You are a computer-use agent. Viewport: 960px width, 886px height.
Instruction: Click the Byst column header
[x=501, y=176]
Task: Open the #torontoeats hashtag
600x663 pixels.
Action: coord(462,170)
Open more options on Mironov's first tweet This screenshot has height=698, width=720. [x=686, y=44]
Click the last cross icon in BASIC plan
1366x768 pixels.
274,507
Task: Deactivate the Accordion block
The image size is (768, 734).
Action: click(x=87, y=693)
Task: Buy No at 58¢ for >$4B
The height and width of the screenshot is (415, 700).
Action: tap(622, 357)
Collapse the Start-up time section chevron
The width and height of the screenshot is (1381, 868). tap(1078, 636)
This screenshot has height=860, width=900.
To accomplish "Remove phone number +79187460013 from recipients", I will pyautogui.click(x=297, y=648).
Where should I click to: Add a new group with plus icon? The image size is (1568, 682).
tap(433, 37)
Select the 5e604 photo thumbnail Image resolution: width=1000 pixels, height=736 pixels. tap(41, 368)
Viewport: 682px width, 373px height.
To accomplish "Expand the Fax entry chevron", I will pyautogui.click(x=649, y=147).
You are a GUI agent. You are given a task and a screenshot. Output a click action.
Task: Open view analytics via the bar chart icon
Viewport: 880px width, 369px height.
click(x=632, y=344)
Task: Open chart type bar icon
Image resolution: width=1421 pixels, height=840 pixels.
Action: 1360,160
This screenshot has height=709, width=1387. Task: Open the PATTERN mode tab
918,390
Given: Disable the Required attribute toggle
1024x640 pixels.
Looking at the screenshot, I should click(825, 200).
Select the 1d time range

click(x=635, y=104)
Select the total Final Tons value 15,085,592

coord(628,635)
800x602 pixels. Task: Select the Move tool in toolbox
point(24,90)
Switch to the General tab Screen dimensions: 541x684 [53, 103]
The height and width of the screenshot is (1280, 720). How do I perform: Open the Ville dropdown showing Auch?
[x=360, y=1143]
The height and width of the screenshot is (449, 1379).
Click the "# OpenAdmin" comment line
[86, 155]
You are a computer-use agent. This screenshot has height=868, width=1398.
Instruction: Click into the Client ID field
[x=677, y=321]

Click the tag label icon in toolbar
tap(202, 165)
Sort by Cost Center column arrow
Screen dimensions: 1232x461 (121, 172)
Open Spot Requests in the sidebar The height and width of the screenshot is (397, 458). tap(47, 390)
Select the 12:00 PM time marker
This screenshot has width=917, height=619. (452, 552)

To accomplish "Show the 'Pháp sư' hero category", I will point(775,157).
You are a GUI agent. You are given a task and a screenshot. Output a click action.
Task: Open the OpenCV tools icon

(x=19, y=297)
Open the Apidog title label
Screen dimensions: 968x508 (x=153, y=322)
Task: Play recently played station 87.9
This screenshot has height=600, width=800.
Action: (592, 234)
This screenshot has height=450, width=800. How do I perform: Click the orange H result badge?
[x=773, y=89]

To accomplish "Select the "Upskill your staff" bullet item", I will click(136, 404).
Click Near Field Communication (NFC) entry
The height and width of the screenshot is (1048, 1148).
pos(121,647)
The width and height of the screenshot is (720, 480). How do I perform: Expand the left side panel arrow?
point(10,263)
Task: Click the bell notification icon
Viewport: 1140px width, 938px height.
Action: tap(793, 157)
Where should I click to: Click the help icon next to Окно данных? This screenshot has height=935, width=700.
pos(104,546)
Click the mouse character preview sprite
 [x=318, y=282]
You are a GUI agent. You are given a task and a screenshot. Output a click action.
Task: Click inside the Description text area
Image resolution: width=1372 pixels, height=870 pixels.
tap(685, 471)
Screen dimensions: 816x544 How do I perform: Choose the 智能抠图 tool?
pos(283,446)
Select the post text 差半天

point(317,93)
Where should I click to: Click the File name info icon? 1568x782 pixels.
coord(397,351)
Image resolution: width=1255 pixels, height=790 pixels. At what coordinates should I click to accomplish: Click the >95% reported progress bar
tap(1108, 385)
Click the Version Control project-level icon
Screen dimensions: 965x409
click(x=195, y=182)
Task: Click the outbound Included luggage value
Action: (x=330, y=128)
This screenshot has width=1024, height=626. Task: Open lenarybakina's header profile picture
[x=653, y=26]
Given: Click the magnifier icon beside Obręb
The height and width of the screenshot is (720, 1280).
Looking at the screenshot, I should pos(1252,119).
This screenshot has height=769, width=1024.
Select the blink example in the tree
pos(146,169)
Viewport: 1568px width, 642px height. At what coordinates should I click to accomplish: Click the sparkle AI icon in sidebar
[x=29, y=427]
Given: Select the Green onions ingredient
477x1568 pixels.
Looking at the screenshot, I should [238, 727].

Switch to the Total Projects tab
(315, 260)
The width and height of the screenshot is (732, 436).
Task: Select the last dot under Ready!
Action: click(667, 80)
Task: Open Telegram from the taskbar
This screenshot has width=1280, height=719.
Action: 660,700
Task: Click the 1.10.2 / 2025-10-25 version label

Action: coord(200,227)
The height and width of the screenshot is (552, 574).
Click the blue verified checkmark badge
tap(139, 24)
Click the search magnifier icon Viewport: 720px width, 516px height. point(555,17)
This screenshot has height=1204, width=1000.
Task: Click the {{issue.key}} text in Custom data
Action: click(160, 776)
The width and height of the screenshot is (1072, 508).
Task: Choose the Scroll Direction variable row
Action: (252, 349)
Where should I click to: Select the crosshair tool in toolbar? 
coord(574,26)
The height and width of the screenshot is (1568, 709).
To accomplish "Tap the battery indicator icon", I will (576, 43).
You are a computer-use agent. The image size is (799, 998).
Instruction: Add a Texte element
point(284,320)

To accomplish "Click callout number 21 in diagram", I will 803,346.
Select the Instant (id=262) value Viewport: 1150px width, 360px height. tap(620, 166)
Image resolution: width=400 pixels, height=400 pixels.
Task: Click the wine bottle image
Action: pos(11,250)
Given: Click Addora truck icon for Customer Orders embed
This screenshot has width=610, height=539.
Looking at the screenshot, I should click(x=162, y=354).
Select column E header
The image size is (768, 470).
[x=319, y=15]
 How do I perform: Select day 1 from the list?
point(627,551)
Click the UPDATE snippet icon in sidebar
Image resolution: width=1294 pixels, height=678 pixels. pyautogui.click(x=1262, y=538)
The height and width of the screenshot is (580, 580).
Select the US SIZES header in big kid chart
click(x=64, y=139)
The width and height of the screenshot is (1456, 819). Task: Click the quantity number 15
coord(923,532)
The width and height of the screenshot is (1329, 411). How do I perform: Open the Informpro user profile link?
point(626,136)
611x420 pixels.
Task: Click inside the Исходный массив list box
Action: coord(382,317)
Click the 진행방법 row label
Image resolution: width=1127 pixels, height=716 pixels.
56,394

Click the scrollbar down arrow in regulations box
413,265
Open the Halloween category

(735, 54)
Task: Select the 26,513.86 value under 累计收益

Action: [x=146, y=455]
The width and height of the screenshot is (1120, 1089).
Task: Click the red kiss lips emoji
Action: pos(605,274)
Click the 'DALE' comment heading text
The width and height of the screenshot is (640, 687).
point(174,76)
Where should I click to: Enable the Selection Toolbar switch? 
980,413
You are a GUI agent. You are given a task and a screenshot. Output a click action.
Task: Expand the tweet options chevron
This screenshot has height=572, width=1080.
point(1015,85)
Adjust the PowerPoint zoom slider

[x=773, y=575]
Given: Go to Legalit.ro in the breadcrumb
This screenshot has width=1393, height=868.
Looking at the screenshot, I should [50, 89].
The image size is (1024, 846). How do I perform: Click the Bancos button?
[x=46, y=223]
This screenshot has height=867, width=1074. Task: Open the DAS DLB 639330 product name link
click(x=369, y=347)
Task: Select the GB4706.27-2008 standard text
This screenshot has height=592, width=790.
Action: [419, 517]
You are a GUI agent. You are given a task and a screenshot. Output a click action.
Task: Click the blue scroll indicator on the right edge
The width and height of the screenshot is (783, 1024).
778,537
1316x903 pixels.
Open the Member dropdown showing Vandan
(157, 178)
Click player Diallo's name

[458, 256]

··········

• _EXERCISE OBJECTIVE_
Everything from the line with "Task: Open chart type bar icon" through the line with "You are a computer-use agent. This" in the listing above must be retyped exactly, with nothing added.

• _SOLVED EXERCISE_
Task: Open chart type bar icon
Image resolution: width=1421 pixels, height=840 pixels.
Action: 1360,160
This screenshot has height=709, width=1387. Task: Open the PATTERN mode tab
918,390
Given: Disable the Required attribute toggle
1024x640 pixels.
Looking at the screenshot, I should click(825, 200).
Select the 1d time range

click(x=635, y=104)
Select the total Final Tons value 15,085,592

coord(628,635)
800x602 pixels. Task: Select the Move tool in toolbox
point(24,90)
Switch to the General tab Screen dimensions: 541x684 [53, 103]
The height and width of the screenshot is (1280, 720). How do I perform: Open the Ville dropdown showing Auch?
[x=360, y=1143]
The height and width of the screenshot is (449, 1379).
Click the "# OpenAdmin" comment line
[86, 155]
You are a computer-use agent. This screenshot has height=868, width=1398.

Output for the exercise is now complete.